Speak Peace原書からの学び⑥:自分のニーズとつながる

このシリーズでは、非暴力コミュニケーション(NVC)を開発した、マーシャル・ローゼンバーグ氏の言葉を、彼の著書(原書)から抜き出し、私なりの解説を加えることで、英語と、非暴力コミュニケーションの双方を学ぶ機会を提供できれば、と思っています。

最近、まだ翻訳されていない、マーシャル・ローゼンバーグの著書、「Speak Peace」の読書会に参加していて、改めて、彼の言葉の持つパワーを感じているところです。

気になるフレーズ、心惹かれるフレーズだらけなので、それらを順番に取り上げていければなあ、と思っています。

自分のニーズとつながっている人の問題

これまでの5回を通じて、非暴力コミュニケーション(NVC)の目的、大事な2つの問い、観察、そして感情についてみてきました。今回はニーズについて触れている箇所です。

今回は、あえて、少し過激な表現を選びました。

The problem with people who are in touch with their needs is that they do not make good slaves.

自分のニーズとつながっている人の問題は、彼らは良い奴隷を作らない、ということです。

Speak Peace(マーシャル・ローゼンバーグ著)

まずは、英語と訳について少し触れます。” in touch with” は、接触してとか、連絡をとりあって、とか、触れ合ってというような意味で、人と人が連絡を取り合うときなんかにも使われるフレーズです。
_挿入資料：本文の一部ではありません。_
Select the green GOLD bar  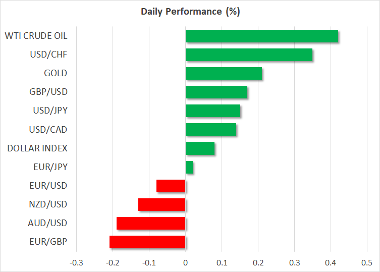pos(224,73)
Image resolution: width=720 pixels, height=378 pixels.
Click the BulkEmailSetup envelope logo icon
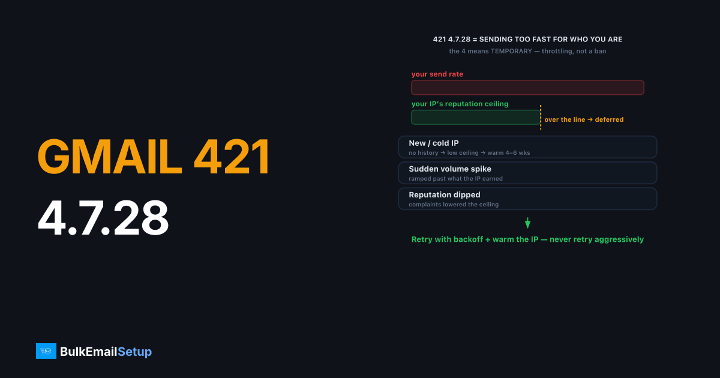point(46,351)
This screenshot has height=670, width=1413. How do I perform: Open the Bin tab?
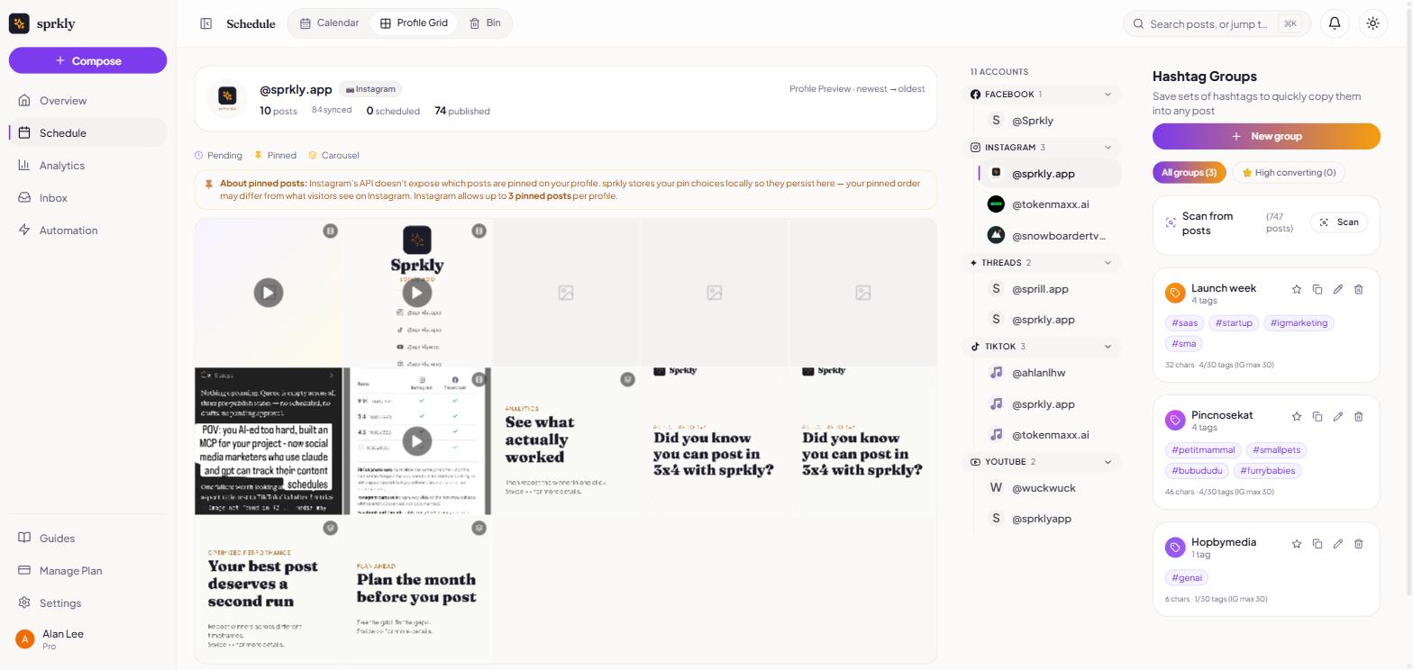(485, 23)
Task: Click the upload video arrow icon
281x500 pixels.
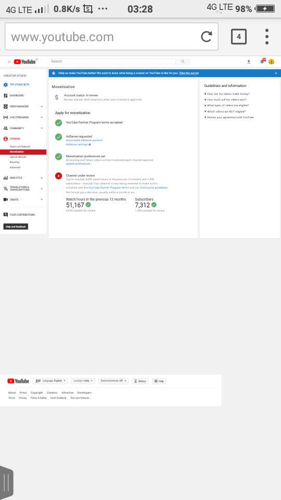Action: click(x=249, y=61)
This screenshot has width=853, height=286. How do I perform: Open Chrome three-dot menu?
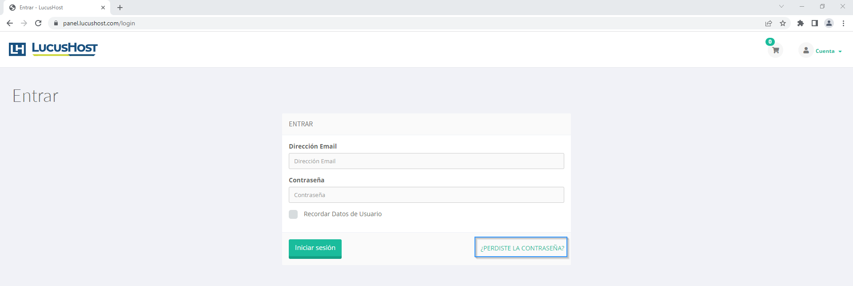pyautogui.click(x=843, y=23)
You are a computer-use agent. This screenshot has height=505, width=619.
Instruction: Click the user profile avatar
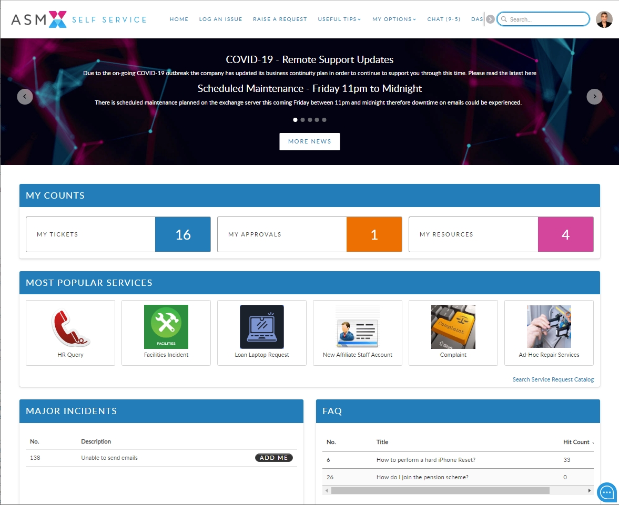604,19
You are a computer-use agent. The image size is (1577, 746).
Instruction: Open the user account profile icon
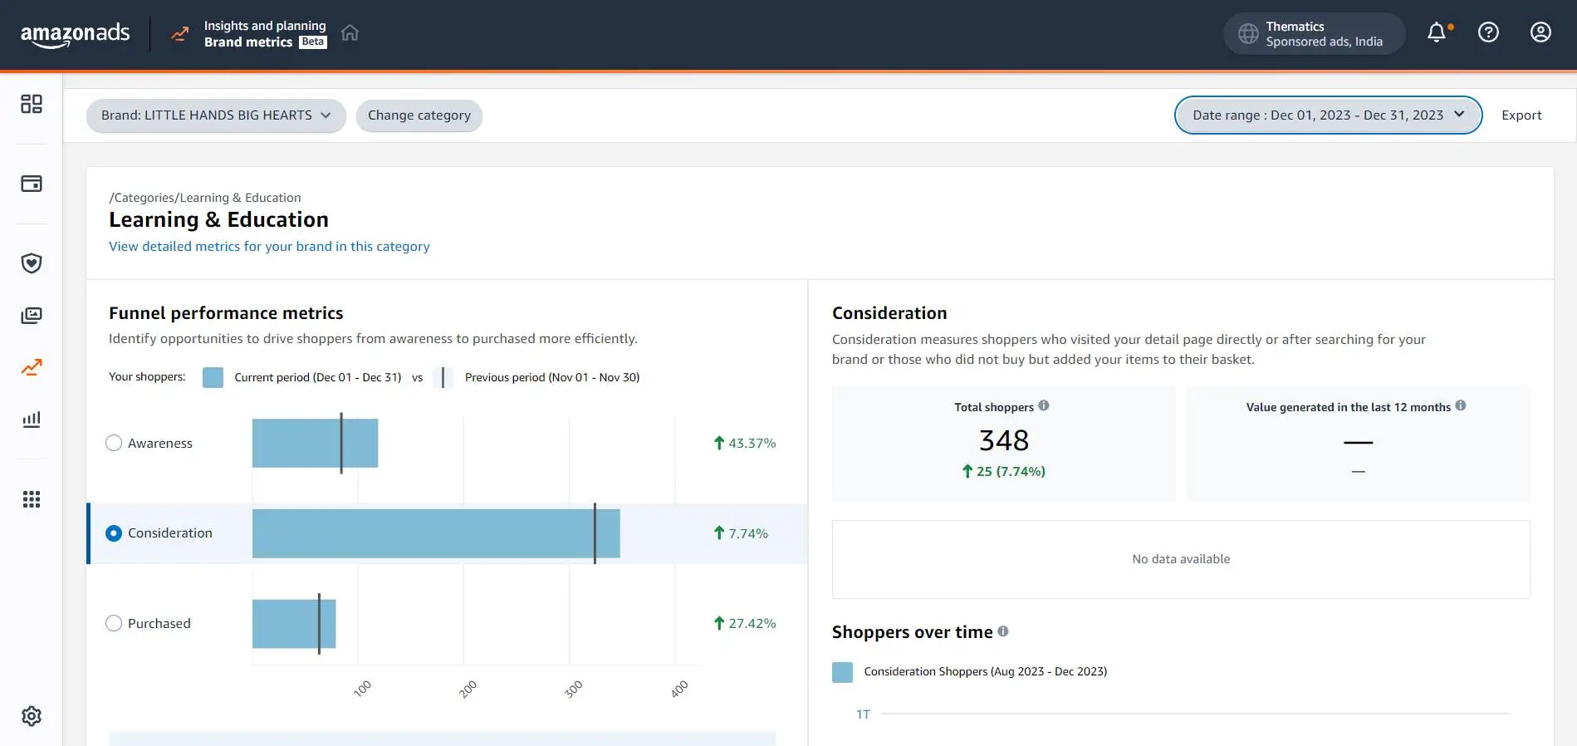[x=1540, y=32]
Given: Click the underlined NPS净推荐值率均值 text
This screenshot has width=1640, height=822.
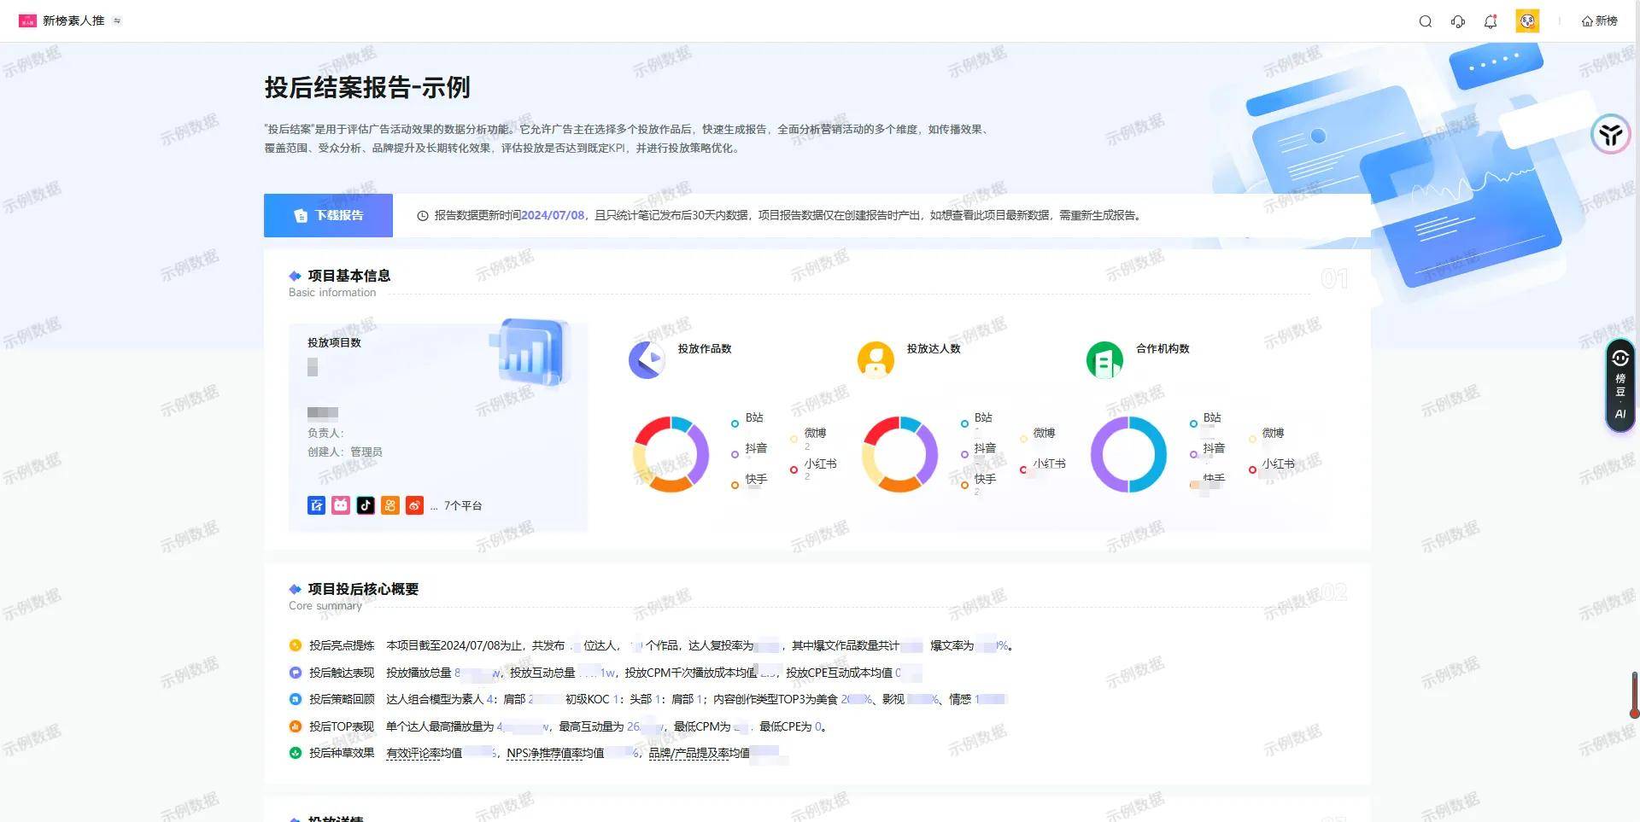Looking at the screenshot, I should pos(554,754).
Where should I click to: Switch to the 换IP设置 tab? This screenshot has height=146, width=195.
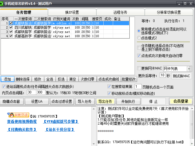coord(72,12)
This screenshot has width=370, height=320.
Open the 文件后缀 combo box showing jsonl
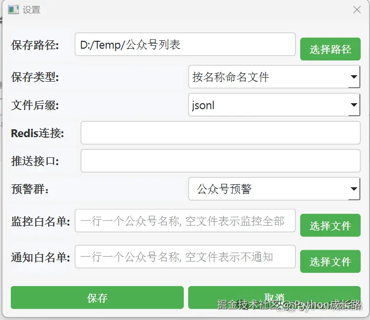coord(268,105)
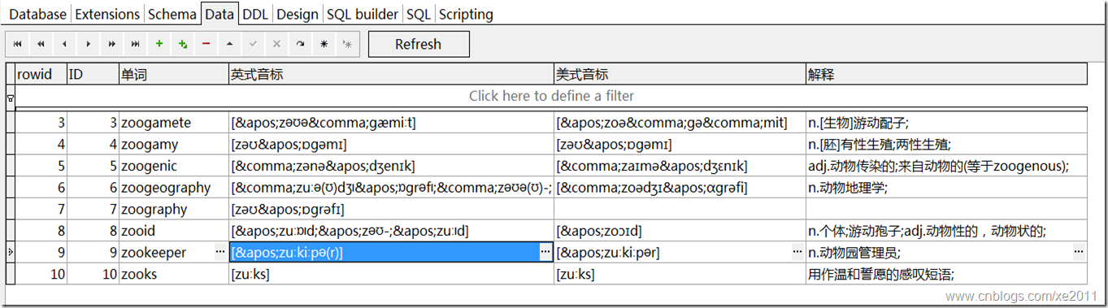Click the black asterisk bookmark icon

[324, 44]

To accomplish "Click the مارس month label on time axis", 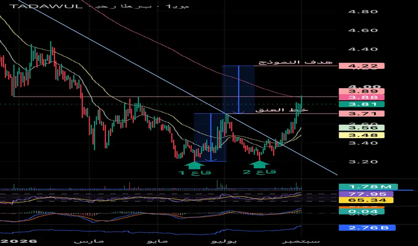I will tap(89, 241).
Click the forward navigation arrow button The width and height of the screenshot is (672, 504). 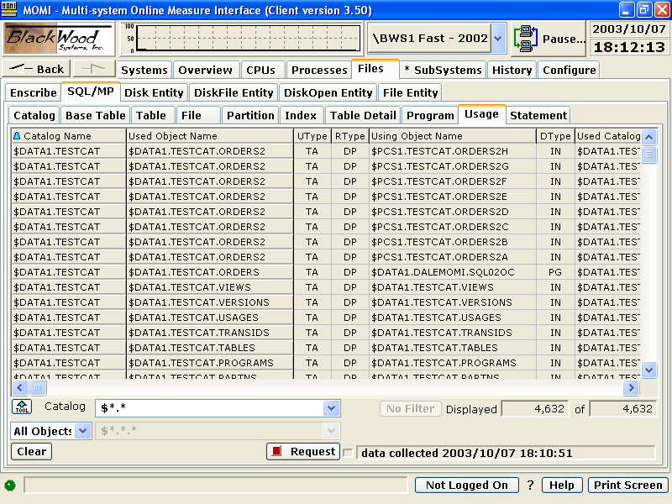[x=93, y=70]
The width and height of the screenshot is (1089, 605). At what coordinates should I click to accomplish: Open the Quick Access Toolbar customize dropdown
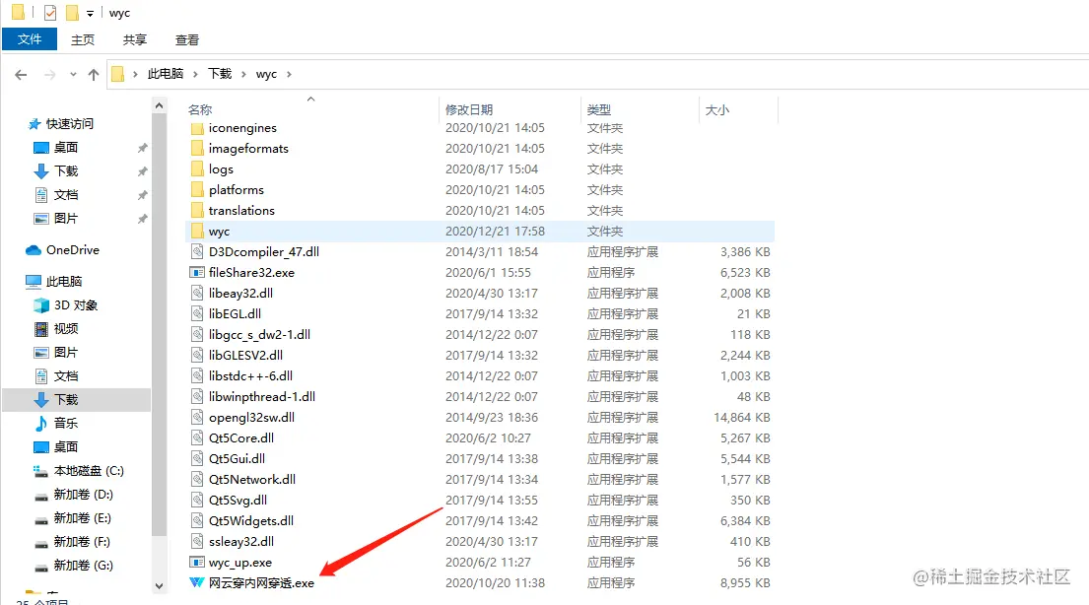(89, 12)
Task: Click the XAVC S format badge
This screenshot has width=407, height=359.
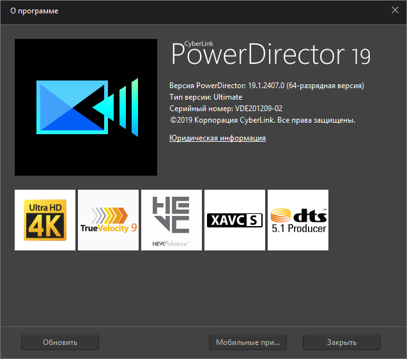Action: [234, 220]
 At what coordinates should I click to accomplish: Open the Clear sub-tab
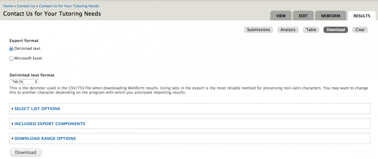click(x=360, y=30)
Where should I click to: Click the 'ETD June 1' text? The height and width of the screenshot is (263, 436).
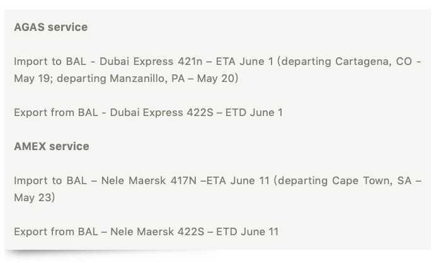254,113
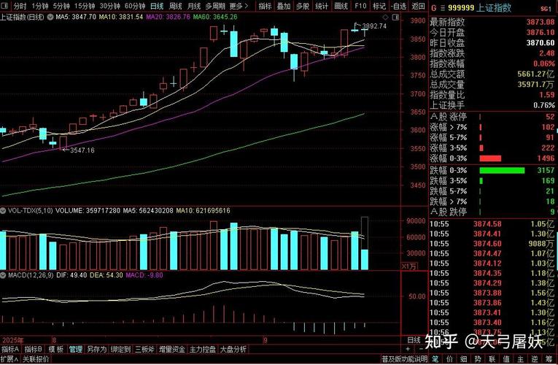Click the 返回 back button
This screenshot has height=365, width=558.
tap(417, 6)
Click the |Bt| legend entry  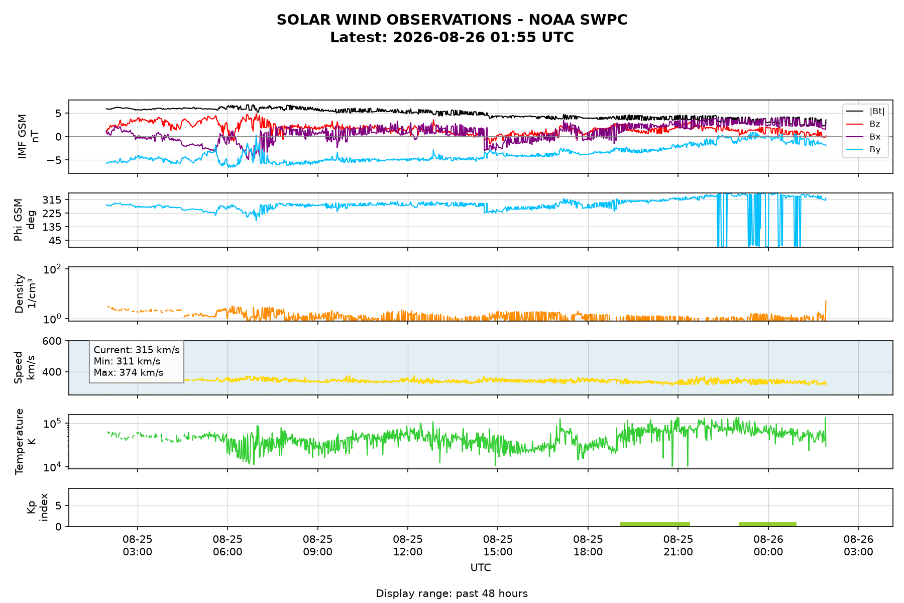(865, 111)
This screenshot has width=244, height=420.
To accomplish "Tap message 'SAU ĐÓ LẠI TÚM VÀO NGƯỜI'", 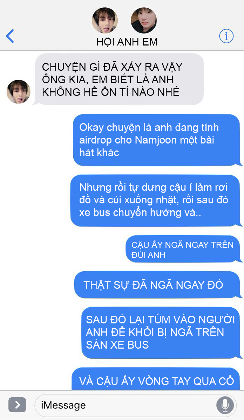I will pos(161,332).
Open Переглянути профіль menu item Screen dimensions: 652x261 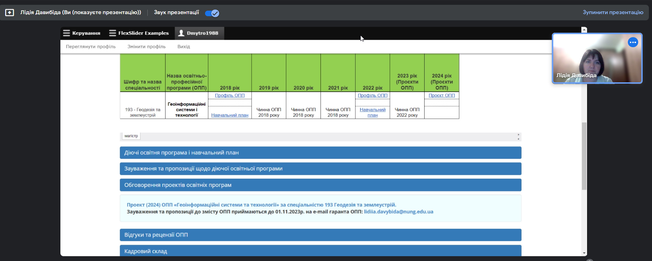[x=91, y=46]
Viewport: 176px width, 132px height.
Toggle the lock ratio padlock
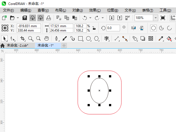point(94,28)
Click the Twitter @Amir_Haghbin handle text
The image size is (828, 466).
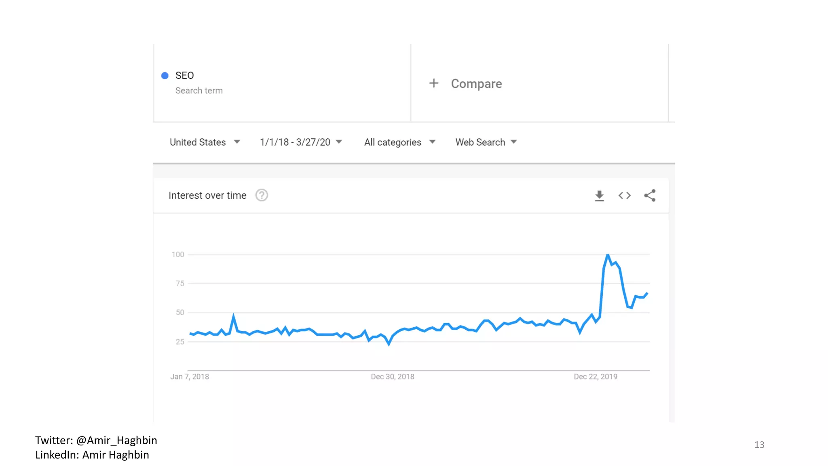click(96, 440)
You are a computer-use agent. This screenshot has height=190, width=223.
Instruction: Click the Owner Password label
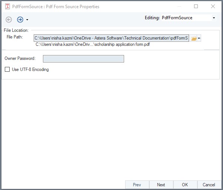[x=20, y=59]
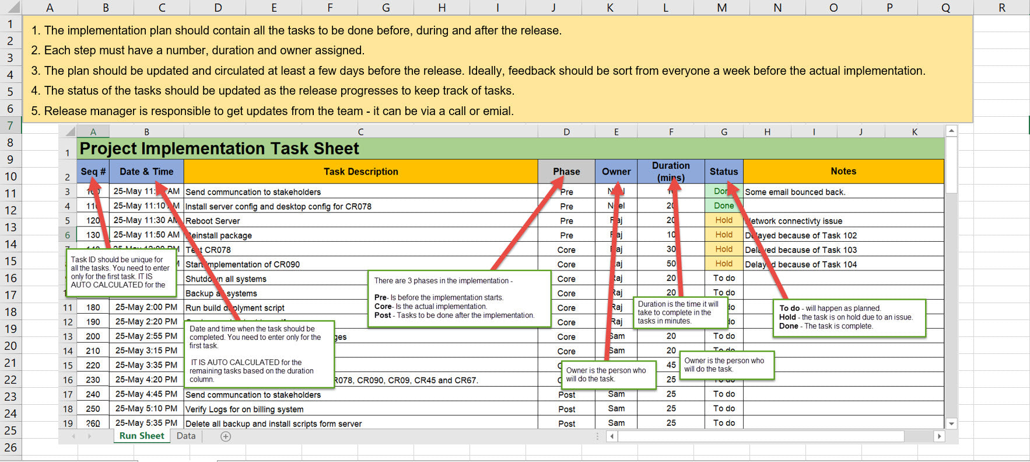
Task: Click the scroll down arrow of embedded sheet
Action: [x=951, y=423]
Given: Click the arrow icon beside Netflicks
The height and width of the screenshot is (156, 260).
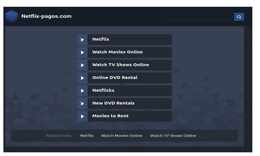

今回は、自分とニーズとの関係をあらわしているので、ちょっと意訳かもしれませんが、「つながる」という言葉を敢えて使ってみました。

さて、内容です。このフレーズは、マーシャルの考え方の根幹のひとつをよく表していると思っています。彼は、人間は、生まれつき、人とつながりたい。人のために何かしたいという清らかな願いとエネルギーを持っている生き物であると考えています。それなのに、なぜ、争ったり、暴力をふるったりするのか。それは、長い人類の歴史の中で、支配者が、大衆を支配しやすいように、教育・洗脳を行ってきた結果だ、と考えています。

人々が自分のニーズに気づき、自分のニーズにつながると、自分らしさ、を追求し、権力のある人に指示されたことに、従わず、自分の内側、自分の魂につながって生きるようになっていくと思います。それは、その個人にとっては、とても大切なことなのですが、支配をしたい側からみれば、「都合の悪い人間」になる可能性があります。

これは、国王と国民とか政府と大衆といったレベルにまでいかなくても、ちょっと前まで、私の所属していた、企業社会においても、よく発生していることかもしれないなあ、と思います。

伝統的な企業社会の中では、基本的には、上位役職者が、部下に対して、「業務指示」「業務命令」を出す。基本的には、それに対して、「部下」は断れない。という構図で組織が成り立っています。これが前提となっている中で、たとえば、部下が「私のニーズとつながった結果、あなたの指示命令には従えません。」と言い出したらどうなるか。みんながみんなそんなことを言い出したら、組織は成り立たないよ、ということになりかねません。

これが、組織と個が根本的に抱えている矛盾だなあと私は感じます。もちろん、現代の組織は洗練されているので、ここまであからさまなことが毎日起きているわけではありません。また、従業員のやる気やモチベーションをあげるための様々な工夫もされていることでしょう。

しかし、最後の最後、この論理が厳然としてある、ということは否めないと思います。私自身、経営者をやっていながらも、何回か、大きな局面で、企業の意志と自分の個人としての感情やニーズとの間に板挟みになりました。今回、独立をした本質は、実は、このことへの折り合いが、自分の中でつかなくなってきた、ということもあると思います。

いきなり、話しが大きくなりましたね。私自身としても、このことについては、まだきれいに整理もできていないし、自分の考えはこうです、と論理立てて話せる段階にもないことを、正直に打ち明けておきますね。

ただ、私は、「自分のニーズとつながる」ということを大切にしよう、ということは決めました。そして、他の人のニーズも同じように大切にしたいと思っています。それは、必ず両立する、というのが非暴力コミュニケーション(NVC)の考え方です。それは、簡単なことではないのですが、その道を探っていきたい、というのが、私が、非暴力コミュニケーション(NVC)を一生学んで実践していきたい理由です。